**To do:**
All of the data below is to be copied exactly.

**Excerpted data:**
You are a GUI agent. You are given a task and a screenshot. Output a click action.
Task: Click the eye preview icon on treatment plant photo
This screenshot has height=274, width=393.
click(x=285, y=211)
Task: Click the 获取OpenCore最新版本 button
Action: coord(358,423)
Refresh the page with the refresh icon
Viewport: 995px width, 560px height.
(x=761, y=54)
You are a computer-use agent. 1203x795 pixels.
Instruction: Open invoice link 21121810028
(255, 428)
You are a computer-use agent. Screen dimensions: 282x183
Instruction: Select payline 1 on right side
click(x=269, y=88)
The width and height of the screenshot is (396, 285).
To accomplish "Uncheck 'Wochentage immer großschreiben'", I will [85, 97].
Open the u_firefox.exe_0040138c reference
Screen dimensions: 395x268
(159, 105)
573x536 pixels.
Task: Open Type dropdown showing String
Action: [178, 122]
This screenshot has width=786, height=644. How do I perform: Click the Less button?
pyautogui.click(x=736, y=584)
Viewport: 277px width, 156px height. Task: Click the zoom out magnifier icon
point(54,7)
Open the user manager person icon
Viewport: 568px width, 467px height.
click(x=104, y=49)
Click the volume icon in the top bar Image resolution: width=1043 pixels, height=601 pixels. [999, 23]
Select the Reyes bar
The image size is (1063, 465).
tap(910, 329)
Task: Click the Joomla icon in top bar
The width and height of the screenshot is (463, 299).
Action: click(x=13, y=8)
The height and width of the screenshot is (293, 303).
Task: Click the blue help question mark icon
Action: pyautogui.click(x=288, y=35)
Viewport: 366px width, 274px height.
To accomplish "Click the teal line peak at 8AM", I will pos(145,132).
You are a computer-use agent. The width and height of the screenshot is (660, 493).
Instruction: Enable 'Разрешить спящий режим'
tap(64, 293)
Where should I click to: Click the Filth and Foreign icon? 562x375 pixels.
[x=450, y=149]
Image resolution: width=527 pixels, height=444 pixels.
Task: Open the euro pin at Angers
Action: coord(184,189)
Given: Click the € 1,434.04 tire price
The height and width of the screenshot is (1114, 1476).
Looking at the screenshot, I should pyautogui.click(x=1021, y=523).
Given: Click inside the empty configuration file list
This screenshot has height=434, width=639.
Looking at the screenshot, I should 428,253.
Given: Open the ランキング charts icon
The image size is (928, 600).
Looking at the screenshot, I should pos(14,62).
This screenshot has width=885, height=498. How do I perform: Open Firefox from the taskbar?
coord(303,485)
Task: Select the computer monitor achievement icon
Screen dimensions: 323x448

**Exercise response:**
You are a GUI agent. You are given a task and a screenshot. Output a click action.
Task: Click the eye preview icon on treatment plant photo
This screenshot has height=274, width=393.
click(x=285, y=211)
Task: Click the 获取OpenCore最新版本 button
Action: coord(358,423)
Refresh the page with the refresh icon
Viewport: 995px width, 560px height.
(x=761, y=54)
You are a computer-use agent. 1203x795 pixels.
Instruction: Open invoice link 21121810028
(255, 428)
You are a computer-use agent. Screen dimensions: 282x183
Instruction: Select payline 1 on right side
click(x=269, y=88)
The width and height of the screenshot is (396, 285).
To accomplish "Uncheck 'Wochentage immer großschreiben'", I will [85, 97].
Open the u_firefox.exe_0040138c reference
Screen dimensions: 395x268
(159, 105)
573x536 pixels.
Task: Open Type dropdown showing String
Action: [178, 122]
This screenshot has width=786, height=644. How do I perform: Click the Less button?
pyautogui.click(x=736, y=584)
Viewport: 277px width, 156px height. Task: Click the zoom out magnifier icon
point(54,7)
Open the user manager person icon
Viewport: 568px width, 467px height.
click(x=104, y=49)
Click the volume icon in the top bar Image resolution: width=1043 pixels, height=601 pixels. [999, 23]
Select the Reyes bar
The image size is (1063, 465).
tap(910, 329)
Task: Click the Joomla icon in top bar
The width and height of the screenshot is (463, 299).
Action: click(x=13, y=8)
The height and width of the screenshot is (293, 303).
Task: Click the blue help question mark icon
Action: pyautogui.click(x=288, y=35)
Viewport: 366px width, 274px height.
To accomplish "Click the teal line peak at 8AM", I will pos(145,132).
You are a computer-use agent. The width and height of the screenshot is (660, 493).
Instruction: Enable 'Разрешить спящий режим'
tap(64, 293)
Where should I click to: Click the Filth and Foreign icon? 562x375 pixels.
[x=450, y=149]
Image resolution: width=527 pixels, height=444 pixels.
Task: Open the euro pin at Angers
Action: coord(184,189)
Given: Click the € 1,434.04 tire price
The height and width of the screenshot is (1114, 1476).
Looking at the screenshot, I should pyautogui.click(x=1021, y=523).
Given: Click inside the empty configuration file list
This screenshot has height=434, width=639.
Looking at the screenshot, I should 428,253.
Given: Open the ランキング charts icon
The image size is (928, 600).
Looking at the screenshot, I should pos(14,62).
This screenshot has width=885, height=498. How do I perform: Open Firefox from the taskbar?
coord(303,485)
Task: Select the computer monitor achievement icon
Screen dimensions: 323x448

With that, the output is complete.